2. Description of the Related Art
The present invention relates to a text-to-speech [TTS] system for
converting input text into an output acoustic signal imitating
natural speech. TTS systems create artificial speech sounds
directly from text input. Conventional TTS systems generally
operate in a sequential manner, dividing the input text into
relatively large segments such as sentences using an external
process. Subsequently, each segment is sequentially processed until
the required acoustic output can be created.
Initially, input text can be submitted to the TTS system.

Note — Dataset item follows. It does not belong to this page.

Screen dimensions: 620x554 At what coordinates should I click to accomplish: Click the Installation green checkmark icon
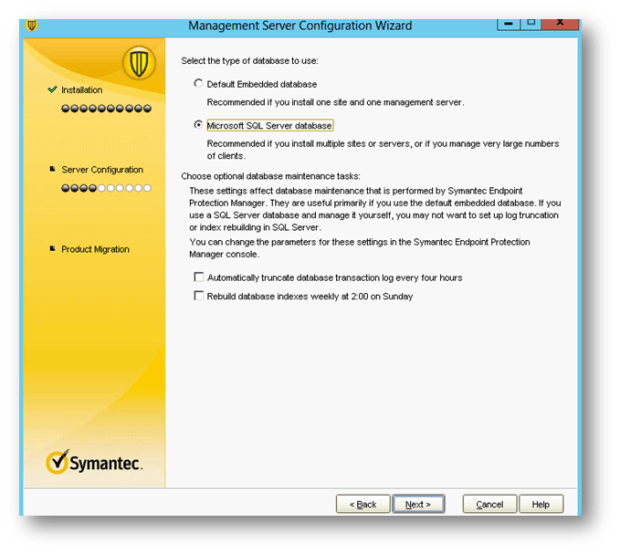[52, 90]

Subsequently, the TTS system can convert the input text to an
acoustic waveform recognizable as speech corresponding to the input
text. A typical TTS system can include two main components: a
linguistic processor and an acoustic processor. The linguisitic
processor can generate lists of speech segments derived from the
text input, together with control information, for example
phonemes, plus duration and pitch values. Subsequently, during the
conversion processes the input text can pass across an interface
from the linguistic processor to the acoustic processor. The
acoustic processor produces the sounds corresponding to the
specified segments. Moreover, the acoustic processor handles the
boundaries between each speech segment to produce natural sounding
speech.
Unfortunately, to date most commercial systems for automated
synthesis remain too unnatural and machine-like for all but the
simplest and shortest texts. Those systems have been described as
sounding monotonous, boring, mechanical, harsh, disdainful,
peremptory, fuzzy, muffled, choppy, and unclear. Synthesized
isolated words presented in context are relatively easy to
recognize, but when strung together into longer passages of
connected speech, for instance phrases or sentences, then it
becomes much more difficult to follow the meaning. Notably, studies
have shown that the task is unpleasant and the effort is fatiguing.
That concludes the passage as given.